Finché i documenti sono in un numero limitato risulta piuttosto facile trovare quello a cui si è interessati, ma quando il numero cresce per trovare quello che interessa può essere un vero problema, che può far perdere diverso tempo.

Il sistema di ricerca del server aiuta, basta ricordarsi qualche parola chiave nel titolo del documento o nel suo testo. Ma se i documenti tra cui cercare sono veramente tanti, anche il motore di ricerca può essere inadeguato perché il numero di risultati può nascondere il file cercato. E allora?

Alcuni motori di ricerca fanno un lavoro superbo nell’indicizzare i documenti: titolo, tipo, data di creazione e dell’ultima modifica, autore, testo; sono tutti parametri che sono utilizzati per cercare di restituire i risultati della ricerca in un ordine che possa aiutare a trovare il famoso ago nel pagliaio.

Negli ultimi anni tuttavia nuovi strumenti si sono affiancati al sistema classico di ricerca, sono strumenti che affondano le proprie ragioni d’essere nell’idea stessa di “social” che caratterizza questo periodo della tecnologia.

In pratica un documento non esiste solo come un pugno di parametri statici che lo descrivono (titolo, testo, data, autore, ecc. appunto), ma è anche caratterizzato dall’attività che ruota intorno ad esso.
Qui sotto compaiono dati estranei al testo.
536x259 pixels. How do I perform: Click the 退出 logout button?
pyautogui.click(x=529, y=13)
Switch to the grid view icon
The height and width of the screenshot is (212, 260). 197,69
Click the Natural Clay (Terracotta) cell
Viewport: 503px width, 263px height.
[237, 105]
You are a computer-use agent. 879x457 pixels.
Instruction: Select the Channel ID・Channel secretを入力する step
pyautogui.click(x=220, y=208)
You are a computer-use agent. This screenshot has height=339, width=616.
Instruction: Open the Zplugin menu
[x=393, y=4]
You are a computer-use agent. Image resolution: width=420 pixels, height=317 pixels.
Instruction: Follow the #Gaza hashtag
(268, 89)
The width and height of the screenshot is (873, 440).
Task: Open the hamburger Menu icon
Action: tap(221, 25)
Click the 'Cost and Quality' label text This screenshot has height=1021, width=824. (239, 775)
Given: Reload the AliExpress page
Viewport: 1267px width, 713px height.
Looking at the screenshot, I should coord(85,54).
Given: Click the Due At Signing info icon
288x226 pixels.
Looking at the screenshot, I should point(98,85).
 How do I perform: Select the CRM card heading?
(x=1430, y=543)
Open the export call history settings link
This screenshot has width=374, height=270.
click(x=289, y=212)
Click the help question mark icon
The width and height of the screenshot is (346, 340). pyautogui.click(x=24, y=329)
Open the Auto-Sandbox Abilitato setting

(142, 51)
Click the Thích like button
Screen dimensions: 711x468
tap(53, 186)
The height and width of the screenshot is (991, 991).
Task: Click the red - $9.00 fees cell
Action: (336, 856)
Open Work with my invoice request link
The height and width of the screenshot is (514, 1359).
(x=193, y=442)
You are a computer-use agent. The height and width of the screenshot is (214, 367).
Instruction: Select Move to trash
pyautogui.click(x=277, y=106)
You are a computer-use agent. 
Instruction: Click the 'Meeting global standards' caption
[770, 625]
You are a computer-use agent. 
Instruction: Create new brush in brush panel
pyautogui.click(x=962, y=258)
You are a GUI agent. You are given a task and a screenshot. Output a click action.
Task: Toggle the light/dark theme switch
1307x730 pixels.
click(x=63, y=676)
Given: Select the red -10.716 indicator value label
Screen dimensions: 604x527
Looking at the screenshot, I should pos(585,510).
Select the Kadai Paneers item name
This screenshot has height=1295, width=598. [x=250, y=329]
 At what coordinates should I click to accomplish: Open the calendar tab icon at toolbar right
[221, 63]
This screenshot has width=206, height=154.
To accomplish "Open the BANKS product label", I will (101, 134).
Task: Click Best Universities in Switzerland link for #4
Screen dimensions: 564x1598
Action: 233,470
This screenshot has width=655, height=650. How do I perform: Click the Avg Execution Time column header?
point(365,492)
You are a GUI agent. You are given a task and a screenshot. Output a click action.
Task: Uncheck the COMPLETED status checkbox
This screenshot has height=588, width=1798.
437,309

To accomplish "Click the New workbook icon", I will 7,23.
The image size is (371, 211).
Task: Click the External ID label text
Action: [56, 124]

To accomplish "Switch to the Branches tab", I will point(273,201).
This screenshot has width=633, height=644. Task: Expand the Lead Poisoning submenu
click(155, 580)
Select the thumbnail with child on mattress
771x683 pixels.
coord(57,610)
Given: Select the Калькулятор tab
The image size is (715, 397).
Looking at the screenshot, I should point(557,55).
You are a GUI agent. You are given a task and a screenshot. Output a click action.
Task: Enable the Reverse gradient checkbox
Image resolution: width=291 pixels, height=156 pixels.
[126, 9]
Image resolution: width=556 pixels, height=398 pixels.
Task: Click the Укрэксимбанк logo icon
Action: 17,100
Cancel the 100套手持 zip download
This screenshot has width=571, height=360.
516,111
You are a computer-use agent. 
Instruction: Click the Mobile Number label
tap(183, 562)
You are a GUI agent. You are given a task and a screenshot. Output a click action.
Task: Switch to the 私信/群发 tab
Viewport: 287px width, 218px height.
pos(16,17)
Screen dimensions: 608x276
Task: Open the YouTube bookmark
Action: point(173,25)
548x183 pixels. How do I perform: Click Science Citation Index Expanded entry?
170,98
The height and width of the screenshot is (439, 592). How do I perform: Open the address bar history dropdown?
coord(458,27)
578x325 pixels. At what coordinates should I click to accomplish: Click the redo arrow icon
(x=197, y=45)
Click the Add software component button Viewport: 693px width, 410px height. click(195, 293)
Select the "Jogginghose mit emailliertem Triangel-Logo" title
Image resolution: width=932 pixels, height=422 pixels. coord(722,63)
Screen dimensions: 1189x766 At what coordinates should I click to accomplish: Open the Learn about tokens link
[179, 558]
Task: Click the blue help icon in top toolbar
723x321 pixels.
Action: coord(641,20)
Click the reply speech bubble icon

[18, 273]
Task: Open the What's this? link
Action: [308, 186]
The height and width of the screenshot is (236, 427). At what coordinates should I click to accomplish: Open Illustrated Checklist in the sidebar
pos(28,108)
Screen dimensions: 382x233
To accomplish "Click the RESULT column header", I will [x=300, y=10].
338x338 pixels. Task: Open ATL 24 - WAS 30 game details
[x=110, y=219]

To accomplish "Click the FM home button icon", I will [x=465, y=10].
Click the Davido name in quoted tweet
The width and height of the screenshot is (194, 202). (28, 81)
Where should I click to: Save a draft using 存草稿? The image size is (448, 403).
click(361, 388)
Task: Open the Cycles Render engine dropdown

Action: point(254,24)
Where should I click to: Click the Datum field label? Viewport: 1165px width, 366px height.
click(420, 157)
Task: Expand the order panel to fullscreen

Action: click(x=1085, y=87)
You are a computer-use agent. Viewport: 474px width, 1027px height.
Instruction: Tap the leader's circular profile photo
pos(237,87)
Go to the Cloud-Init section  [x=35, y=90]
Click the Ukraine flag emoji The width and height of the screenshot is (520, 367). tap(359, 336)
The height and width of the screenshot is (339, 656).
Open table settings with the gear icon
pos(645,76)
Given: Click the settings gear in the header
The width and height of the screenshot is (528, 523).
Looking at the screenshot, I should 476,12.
Ad esempio. Quante volte il documento è stato aperto? Modificato? Chi lo ha creato? Chi lo ha letto? E poi è possibile che abbia avuto dei commenti, o magari che sia stato citato in un altro documento. Addirittura le persone che hanno in qualche modo interagito con esso ne caratterizzano l’importanza. Chi sono? Esperti? Quanti sono? E così via.

Il risultato della ricerca di un documento perciò è dinamico, varia nel tempo e con la storia dei documenti nel “contenitore” e perfino delle persone stesse che hanno interagito con essi e della persona che sta compiendo la ricerca.

Un motore di ricerca dotato di strumenti social consente di dare maggiore spessore alla qualità delle ricerche e porre i documenti più utili, più consultati in cima ai risultati e dunque più immediatamente identificabili.

Per fare ciò però è necessario abbandonare l’idea di “contenitore di documenti”, per passare a quella di “contesto dei documenti”.

Un lavoro non è solo un blocco di fogli di carta, ma il risultato dell’interazione di diverse persone, grazie a questa interazione il documento assume una forma ed un contesto nuovi, ha delle relazioni con altri documenti (testo, immagini, filmati, link, ecc.)  e con le persone che gli ruotano intorno (autori, lettori, contributori).

Ogni azienda può organizzarsi in maniera differente, il numero di strumenti che facilitano le ricerche e l’interazione è grande e cresce di giorno in giorno, ma è necessario tenere presente, con il crescere delle dimensioni della struttura, che dotarsi di mezzi che creino nuovi legami tra le persone e con il lavoro svolto consente di non perdere per strada la conoscenza che si sviluppa al proprio interno e conquistata con fatica.